Per i giorni di assenza non sarà dovuta la retribuzione, né alcun altro emolumento, già dal primo giorno; non ci saranno invece conseguenze disciplinari a carico del lavoratore e verrà mantenuto il diritto alla conservazione del rapporto di lavoro.

In ogni caso, per chi dovesse accedere sul luogo di lavoro senza avere il green pass è prevista una sanzione pecuniaria da € 600 a € 1.500, oltre alle possibili conseguenze disciplinari previste dai diversi ordinamenti di appartenenza.

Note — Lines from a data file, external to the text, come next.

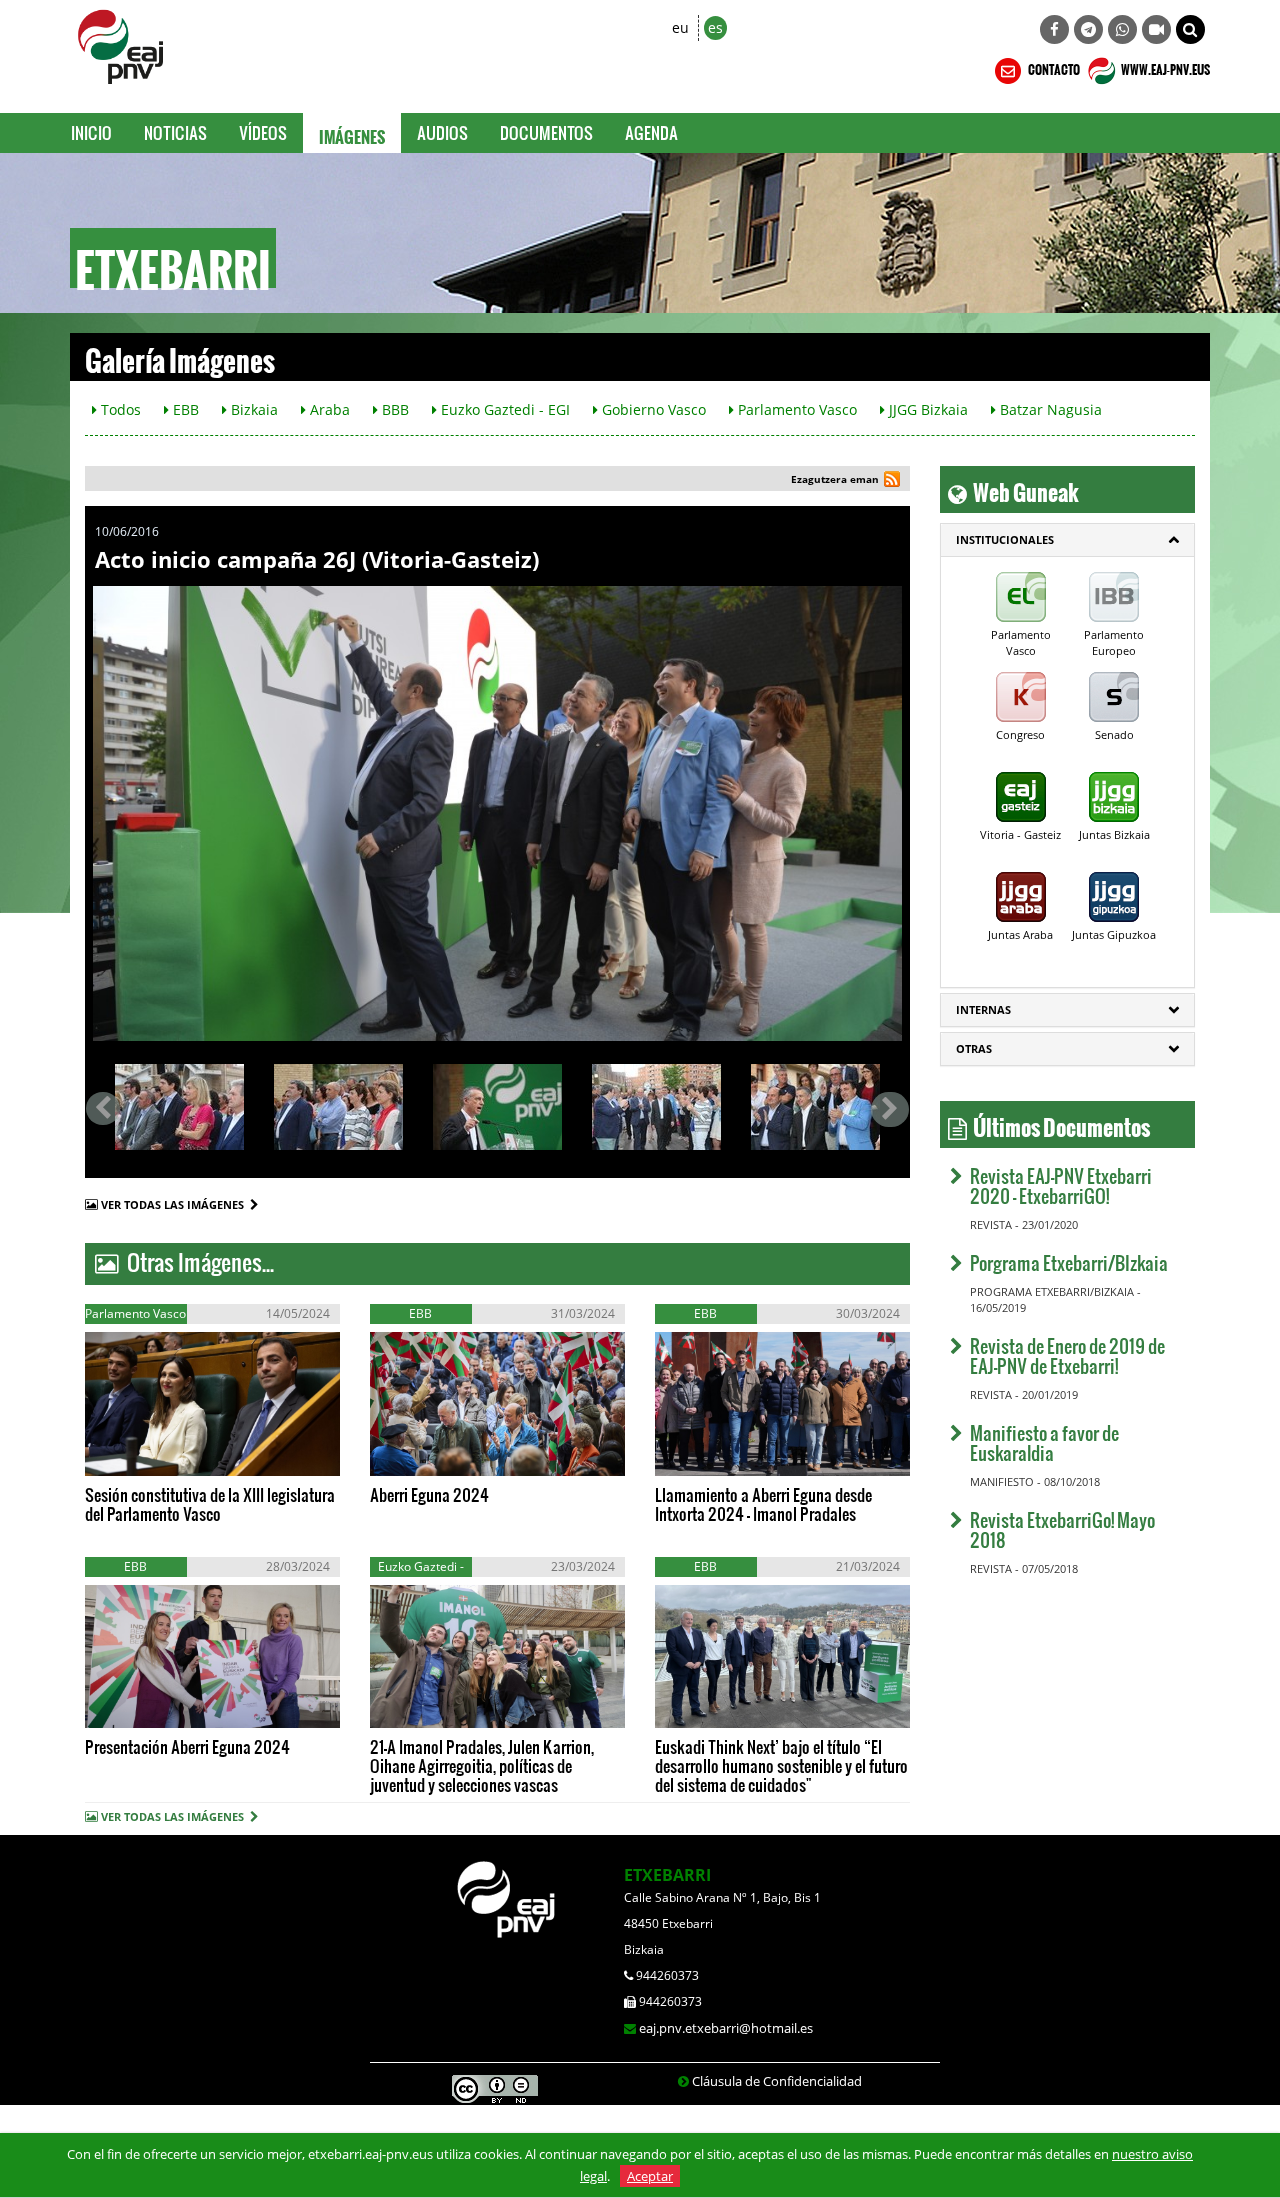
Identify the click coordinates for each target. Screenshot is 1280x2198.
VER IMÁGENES (175, 1455)
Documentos (546, 132)
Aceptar (650, 2176)
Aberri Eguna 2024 (429, 1494)
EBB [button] (184, 409)
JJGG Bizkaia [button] (926, 409)
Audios (442, 132)
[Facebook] (1054, 29)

Per le aziende con meno di 15 dipendenti è inoltre prevista una disciplina che consenta al datore di lavoro di sostituire temporaneamente il lavoratore privo di green pass a partire dal quinto giorno di mancata presentazione della certificazione, per un periodo non superiore a dieci giorni, rinnovabili per una sola volta.

Green pass e Privacy

Poiché per sua natura il green pass contiene informazioni particolari relative alla salute dell’intestatario, i datori di lavoro che sono tenuti alla verifica del possesso della certificazione verde, in qualità di Titolari del trattamento, sono obbligati al rispetto delle prescrizioni in materia di protezione dei dati personali, al fine di garantire la tutela della riservatezza dell’interessato.

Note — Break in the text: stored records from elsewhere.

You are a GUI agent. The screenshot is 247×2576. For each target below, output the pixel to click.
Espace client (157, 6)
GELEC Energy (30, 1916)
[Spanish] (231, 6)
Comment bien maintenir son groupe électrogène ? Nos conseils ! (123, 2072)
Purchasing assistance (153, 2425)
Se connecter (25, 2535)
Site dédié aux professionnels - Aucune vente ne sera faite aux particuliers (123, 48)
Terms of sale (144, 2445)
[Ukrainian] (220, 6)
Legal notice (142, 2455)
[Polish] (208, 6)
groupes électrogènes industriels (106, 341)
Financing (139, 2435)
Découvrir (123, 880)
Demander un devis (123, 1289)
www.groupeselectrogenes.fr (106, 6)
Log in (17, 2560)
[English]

Una delle previsioni essenziali da rispettare è quella che impedisce la conservazione della certificazione, non essendo nemmeno possibile registrare la sua data di scadenza, dal momento che tale dato permetterebbe di risalire al requisito che ha consentito l’emissione del pass (i.e. guarigione dalla malattia, avvenuta vaccinazione o esecuzione del tampone).

Inoltre, i soggetti che verranno deputati alla verifica della regolarità della certificazione dovranno essere incaricati dal datore, Titolare del trattamento, con un atto formale, che contenga le necessarie istruzioni relative alle modalità di esecuzione di tale verifica.

Al fine di garantire il rispetto del principio di trasparenza, il Titolare dovrà fornire ai soggetti interessati anche un’adeguata informativa privacy relativa alle modalità di trattamento dei dati personali, nonché provvedere alla compilazione e all’aggiornamento dell’apposito Registro dei trattamenti.

Si tratta quindi una “chiamata alle armi” contro la pandemia, cui i datori di lavoro non potranno sottrarsi, pena il rischio di sanzioni amministrative e gravi contestazioni circa l’omessa tutela della salute dei lavoratori.